Single by Kings of Leon

from the album Come Around Sundown
- Released: December 9, 2010
- Recorded: 2010
- Genre: Alternative rock; Southern rock;
- Length: 4:10
- Label: RCA
- Songwriters: Caleb Followill; Nathan Followill; Jared Followill; Matthew Followill;
- Producers: Angelo Petraglia; Jacquire King;

Kings of Leon singles chronology
| "Radioactive" (2010) | "Pyro" (2010) | "Back Down South" (2011) |

Music video
- "Pyro" on YouTube

= Pyro (song) =

"Pyro" is a song by American rock band Kings of Leon, released on December 9, 2010 as the second single from their fifth studio album Come Around Sundown (2010).

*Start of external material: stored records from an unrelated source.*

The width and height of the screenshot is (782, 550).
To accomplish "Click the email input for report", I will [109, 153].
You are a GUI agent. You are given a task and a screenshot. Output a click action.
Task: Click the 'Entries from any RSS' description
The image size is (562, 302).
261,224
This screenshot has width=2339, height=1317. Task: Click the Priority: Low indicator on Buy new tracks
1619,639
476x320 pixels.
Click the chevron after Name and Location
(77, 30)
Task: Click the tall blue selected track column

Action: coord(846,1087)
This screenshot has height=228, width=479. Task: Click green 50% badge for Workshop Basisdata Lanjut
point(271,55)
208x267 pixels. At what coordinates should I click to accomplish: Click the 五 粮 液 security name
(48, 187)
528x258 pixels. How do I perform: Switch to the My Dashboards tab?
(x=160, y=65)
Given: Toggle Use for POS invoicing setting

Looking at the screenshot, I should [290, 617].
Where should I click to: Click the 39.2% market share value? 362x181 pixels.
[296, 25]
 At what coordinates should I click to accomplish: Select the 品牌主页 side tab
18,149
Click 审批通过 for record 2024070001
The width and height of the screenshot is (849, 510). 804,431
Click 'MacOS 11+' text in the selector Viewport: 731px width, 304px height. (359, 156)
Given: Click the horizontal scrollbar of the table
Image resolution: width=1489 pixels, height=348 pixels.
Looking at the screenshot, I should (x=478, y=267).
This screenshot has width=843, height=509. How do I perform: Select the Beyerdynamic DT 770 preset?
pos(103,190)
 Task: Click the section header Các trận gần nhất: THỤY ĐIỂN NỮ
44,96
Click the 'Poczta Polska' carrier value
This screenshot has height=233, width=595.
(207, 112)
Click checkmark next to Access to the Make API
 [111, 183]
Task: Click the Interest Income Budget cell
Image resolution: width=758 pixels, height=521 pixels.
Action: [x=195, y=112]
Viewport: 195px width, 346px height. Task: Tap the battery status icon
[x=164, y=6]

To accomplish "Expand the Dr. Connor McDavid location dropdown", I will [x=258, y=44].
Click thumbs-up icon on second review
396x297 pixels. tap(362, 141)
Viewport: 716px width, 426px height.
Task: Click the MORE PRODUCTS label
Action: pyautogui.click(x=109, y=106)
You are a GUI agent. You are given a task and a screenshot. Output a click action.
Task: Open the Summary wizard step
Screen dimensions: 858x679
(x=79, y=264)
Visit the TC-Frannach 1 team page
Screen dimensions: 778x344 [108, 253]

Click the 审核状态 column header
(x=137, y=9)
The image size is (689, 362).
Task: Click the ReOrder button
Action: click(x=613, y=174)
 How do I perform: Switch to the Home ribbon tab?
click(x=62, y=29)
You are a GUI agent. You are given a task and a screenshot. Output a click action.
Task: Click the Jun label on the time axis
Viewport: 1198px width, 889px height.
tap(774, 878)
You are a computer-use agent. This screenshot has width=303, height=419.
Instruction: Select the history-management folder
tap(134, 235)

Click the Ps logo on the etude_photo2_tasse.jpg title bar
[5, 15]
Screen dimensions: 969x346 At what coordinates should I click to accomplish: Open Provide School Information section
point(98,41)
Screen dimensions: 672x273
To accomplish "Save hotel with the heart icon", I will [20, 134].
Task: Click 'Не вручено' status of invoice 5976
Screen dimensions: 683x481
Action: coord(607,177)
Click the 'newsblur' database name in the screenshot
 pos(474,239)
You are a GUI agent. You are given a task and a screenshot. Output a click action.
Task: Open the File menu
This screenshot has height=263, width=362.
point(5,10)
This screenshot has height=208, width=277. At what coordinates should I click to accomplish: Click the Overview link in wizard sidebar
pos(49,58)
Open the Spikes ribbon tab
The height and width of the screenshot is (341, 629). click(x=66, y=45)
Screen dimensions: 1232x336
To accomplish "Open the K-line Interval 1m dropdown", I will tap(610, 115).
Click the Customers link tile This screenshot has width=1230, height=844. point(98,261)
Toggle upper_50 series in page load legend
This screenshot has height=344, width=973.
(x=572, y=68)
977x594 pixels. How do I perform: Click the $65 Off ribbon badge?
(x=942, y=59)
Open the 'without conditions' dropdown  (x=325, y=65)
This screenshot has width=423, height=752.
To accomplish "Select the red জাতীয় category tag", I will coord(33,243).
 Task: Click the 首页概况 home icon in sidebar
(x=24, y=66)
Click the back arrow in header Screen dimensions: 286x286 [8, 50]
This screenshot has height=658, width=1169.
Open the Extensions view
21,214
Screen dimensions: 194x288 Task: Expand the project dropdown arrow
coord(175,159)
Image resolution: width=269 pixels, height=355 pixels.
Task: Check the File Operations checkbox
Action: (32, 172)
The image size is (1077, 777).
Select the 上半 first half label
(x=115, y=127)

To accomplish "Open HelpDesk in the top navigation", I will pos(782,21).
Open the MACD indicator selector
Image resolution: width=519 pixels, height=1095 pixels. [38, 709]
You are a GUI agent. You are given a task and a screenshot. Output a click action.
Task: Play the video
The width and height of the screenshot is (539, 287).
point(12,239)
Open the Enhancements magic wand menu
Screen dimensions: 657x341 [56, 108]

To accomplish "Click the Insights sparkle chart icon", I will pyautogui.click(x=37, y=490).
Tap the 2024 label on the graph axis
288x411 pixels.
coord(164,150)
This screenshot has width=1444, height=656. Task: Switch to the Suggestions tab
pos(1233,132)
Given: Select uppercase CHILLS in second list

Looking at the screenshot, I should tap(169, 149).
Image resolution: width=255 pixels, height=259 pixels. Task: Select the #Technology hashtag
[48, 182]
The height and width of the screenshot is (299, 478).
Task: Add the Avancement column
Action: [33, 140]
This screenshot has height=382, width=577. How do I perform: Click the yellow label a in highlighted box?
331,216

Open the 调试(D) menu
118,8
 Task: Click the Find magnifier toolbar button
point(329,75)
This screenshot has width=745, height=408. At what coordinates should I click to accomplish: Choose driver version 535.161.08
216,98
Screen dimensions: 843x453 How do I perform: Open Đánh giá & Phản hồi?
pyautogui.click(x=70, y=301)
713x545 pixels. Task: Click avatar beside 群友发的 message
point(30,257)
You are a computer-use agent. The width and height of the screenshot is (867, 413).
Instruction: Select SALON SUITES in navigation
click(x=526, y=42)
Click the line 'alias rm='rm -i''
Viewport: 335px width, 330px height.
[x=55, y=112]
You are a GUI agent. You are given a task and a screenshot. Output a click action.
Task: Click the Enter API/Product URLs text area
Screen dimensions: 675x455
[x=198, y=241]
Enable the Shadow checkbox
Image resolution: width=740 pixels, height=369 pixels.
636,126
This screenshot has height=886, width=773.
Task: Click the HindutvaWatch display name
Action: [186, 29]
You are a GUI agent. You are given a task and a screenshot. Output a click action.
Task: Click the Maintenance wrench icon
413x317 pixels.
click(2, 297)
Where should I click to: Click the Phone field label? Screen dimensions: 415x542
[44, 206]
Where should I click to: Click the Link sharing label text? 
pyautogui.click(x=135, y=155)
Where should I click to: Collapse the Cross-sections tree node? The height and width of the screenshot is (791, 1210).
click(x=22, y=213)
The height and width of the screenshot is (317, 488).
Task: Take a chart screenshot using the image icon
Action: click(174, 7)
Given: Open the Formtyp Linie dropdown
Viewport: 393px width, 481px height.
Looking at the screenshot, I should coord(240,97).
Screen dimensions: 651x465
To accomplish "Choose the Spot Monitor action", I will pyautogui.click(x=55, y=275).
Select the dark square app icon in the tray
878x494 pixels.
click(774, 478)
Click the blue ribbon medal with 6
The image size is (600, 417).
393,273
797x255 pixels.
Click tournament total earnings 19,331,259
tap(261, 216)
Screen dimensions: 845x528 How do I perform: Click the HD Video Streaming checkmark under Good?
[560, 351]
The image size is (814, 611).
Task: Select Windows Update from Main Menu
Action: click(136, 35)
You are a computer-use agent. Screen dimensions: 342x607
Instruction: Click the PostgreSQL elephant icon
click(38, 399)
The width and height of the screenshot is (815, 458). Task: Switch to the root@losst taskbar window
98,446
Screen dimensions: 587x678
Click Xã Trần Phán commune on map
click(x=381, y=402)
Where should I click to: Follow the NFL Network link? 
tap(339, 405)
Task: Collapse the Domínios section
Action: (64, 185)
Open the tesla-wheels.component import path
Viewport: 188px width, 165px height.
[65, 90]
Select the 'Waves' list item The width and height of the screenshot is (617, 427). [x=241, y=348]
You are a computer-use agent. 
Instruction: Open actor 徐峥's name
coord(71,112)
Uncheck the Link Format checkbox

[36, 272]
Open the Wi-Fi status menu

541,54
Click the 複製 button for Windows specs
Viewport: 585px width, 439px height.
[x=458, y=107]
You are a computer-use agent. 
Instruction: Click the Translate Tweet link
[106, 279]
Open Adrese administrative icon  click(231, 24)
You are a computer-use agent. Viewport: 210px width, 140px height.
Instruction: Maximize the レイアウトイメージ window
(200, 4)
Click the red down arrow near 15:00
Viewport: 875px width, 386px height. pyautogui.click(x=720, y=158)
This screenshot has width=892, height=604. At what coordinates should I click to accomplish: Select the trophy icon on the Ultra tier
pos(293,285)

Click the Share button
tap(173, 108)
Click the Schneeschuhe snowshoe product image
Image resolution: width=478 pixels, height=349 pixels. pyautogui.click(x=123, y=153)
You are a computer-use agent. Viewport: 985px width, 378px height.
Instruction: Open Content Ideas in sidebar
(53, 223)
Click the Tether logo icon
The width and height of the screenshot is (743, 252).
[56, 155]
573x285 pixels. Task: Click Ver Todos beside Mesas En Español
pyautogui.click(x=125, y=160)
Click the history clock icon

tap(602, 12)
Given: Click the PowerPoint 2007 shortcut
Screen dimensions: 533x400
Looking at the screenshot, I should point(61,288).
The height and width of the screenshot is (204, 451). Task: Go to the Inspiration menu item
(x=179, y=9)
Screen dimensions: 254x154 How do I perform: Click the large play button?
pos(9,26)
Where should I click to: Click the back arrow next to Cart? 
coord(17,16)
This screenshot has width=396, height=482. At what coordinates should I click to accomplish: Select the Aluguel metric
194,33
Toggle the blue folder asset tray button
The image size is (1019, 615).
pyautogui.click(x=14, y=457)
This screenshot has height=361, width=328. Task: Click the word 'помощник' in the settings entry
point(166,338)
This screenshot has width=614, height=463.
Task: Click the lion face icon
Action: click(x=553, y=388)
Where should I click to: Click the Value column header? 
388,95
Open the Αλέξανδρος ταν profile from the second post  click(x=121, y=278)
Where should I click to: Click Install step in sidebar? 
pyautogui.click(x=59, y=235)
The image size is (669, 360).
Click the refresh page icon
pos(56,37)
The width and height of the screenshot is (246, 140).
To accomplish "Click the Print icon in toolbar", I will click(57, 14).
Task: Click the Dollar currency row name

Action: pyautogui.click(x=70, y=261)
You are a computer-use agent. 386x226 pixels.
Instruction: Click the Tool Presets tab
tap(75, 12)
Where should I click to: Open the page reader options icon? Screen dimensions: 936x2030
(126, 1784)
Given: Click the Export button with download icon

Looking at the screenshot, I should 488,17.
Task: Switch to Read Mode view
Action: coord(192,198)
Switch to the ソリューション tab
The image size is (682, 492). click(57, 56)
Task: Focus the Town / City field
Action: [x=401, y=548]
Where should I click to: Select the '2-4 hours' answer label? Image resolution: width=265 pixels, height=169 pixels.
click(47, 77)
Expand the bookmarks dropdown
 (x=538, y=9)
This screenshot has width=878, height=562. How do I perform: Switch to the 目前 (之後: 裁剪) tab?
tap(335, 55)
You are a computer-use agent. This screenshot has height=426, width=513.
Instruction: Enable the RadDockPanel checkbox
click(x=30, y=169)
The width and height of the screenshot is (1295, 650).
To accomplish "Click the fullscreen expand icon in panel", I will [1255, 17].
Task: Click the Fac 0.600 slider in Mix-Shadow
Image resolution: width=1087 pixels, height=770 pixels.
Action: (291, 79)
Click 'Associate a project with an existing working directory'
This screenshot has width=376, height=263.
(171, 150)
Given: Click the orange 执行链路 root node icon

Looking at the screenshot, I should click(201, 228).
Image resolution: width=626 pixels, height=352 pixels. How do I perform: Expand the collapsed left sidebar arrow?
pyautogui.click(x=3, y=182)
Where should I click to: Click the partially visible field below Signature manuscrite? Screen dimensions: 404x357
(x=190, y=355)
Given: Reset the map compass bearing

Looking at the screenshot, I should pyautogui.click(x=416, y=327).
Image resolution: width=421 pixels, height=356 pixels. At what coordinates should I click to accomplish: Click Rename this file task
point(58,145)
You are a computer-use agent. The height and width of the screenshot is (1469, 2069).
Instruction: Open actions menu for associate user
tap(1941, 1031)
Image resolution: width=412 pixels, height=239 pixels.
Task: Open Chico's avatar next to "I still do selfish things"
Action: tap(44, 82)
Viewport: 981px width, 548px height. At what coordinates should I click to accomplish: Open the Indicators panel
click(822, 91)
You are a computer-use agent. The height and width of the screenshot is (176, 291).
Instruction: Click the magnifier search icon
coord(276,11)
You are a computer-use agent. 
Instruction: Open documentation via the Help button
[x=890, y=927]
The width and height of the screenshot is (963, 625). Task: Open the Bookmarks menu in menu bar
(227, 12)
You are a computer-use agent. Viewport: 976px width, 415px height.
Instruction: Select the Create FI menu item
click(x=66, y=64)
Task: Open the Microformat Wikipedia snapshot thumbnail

The song, along with its accompanying music video, premiered on December 9 on the Kings' website and on their YouTube channel.

==Inspiration==
According to songfacts.com, Caleb Followill explained about the original inspiration for this song: "I had actually written some verses because I was watching this piece on these radical Christians that live up in the mountains and somehow the FBI got involved and pretty much went and killed them [presumably a reference to Ruby Ridge]. And so I started writing kind of about that and about a guy that was kind of fed up with it all and he thought that the world that he was living in wasn't the perfect world to him so he kind of goes and burns it down. It's just one of those songs where it's like it starts out with someone thinking they know how it's supposed to be and at the end it's like, 'I can't even be that way.'"

==Music video==
The music video for the song premiered on 9 December 2010. It depicts a bar fight scene and was performed by actors. The video is in slow motion. At the end of the video, everyone floats into the ceiling except for the band, who are playing as a concert band and they are playing their instruments beside the tables while sitting on chairs. Their 2004 song "Four Kicks" was set in the same studio with the same director.

==Live performances==
Kings of Leon performed the song on Saturday Night Live on October 23, 2010.

==Track listings==
===Digital download===
1. "Pyro" - 4:11

==Personnel==
- Caleb - rhythm guitar, lead vocals
- Nathan - drums, backing vocals
- Matthew - lead guitar, Wurlitzer piano
- Jared - bass, xylophone
- Liam O'Neil - Hammond B3 organ
- Angelo Petraglia - Wurlitzer organ

==Charts==

| Chart (2011) | Peak position |
|---|---|
| Austria (Ö3 Austria Top 40) | 43 |
| Belgium (Ultratop 50 Flanders) | 42 |
| Belgium (Ultratip Bubbling Under Wallonia) | 14 |
| Germany (Media Control AG) | 48 |
| Mexico Ingles Airplay (Billboard) | 21 |
| Netherlands (Single Top 100) | 58 |
| Switzerland (Schweizer Hitparade) | 74 |
| UK Singles (Official Charts) | 69 |
| US Adult Alternative Airplay (Billboard) | 13 |
| US Alternative Airplay (Billboard) | 16 |
| US Hot Rock & Alternative Songs (Billboard) | 30 |

==Certifications==

| Region | Certification | Certified units/sales |
| Australia (ARIA) | Gold | 35,000^{‡} |
| Mexico (AMPROFON) | Platinum | 60,000^{‡} |
| New Zealand (RMNZ) | 3× Platinum | 90,000^{‡} |
| United Kingdom (BPI) | Platinum | 600,000^{‡} |
^{‡} Sales+streaming figures based on certification alone.